The problem is that the withdrawal, while successful and not leading to any casualties, did appear to be a Hezbollah victory. The enemy took over former Israeli and SLA posts. They celebrated, and continue to make merry. Barak gambled on reducing Israel’s exposure to terrorism in Lebanon and returning to the border, protecting several hundred kilometers of winding roads along the border where Hezbollah might lie in wait to ambush Israel.
But the real changes in Hezbollah’s posture came not just with its missile program or plotting attacks, but its international role. At a February 26, 2006 Joint Counterterrorism Group meeting between Israel and the US, the diplomats and experts looked at how Hezbollah was inspiring Hamas and other groups on how to confront Israel. It posed a “multi-layered threat,” the meeting members noted. “It has deployed activities around the globe,” including strategic units in Argentina, and was developing drones with Iranian help. Brig.-Gen. Dani Arditi concurred, according to US diplomatic cables. Hezbollah had supported five attacks against Israel in 2005.
Other issues were impacted by the withdrawal. Some countries reduced support for the United Nations Interim Force in Lebanon (UNIFIL) on the border. The force declined from 5,000 to 2,000 personnel and from 15 countries to seven participants by 2003. Hezbollah also leveraged its claims of “victory” over Israel to expand its political role, increasing seats in parliament from nine to 11 and then to 13. The movement also increased its clout over time, invading parts of Beirut in 2008 clashes and holding the presidency hostage from 2014 to 2016, until pro-Hezbollah Christian Lebanese politician Michel Aoun could be brought into power.
One man who appeared on the scene during the Israeli withdrawal was Imad Mughniyah, Hezbollah’s second in command and a key link with Iran.

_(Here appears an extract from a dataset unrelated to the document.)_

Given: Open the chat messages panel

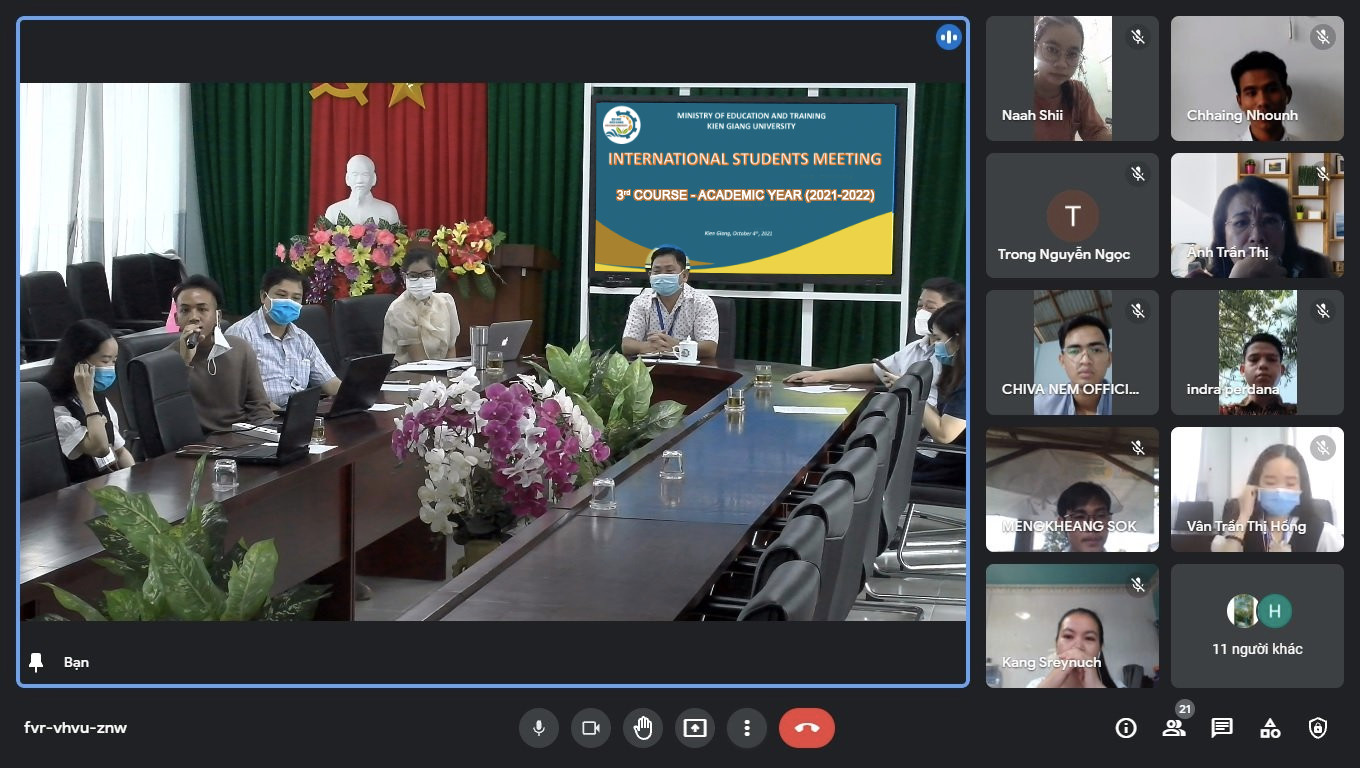Looking at the screenshot, I should pos(1222,728).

According to the Bergman account, his presence was noted by Israelis on May 22. He was “Israel’s No. 1 most-wanted target” and he was in “Israeli intelligence crosshairs.” He was coming to southern Lebanon to watch Israel withdraw and perhaps stir up trouble. Israel left 24 hours later.
On February 12, 2008, Mughniyeh was killed in Damascus. His car blew up. He died – one of many whose lives were transformed by Israel’s withdrawal.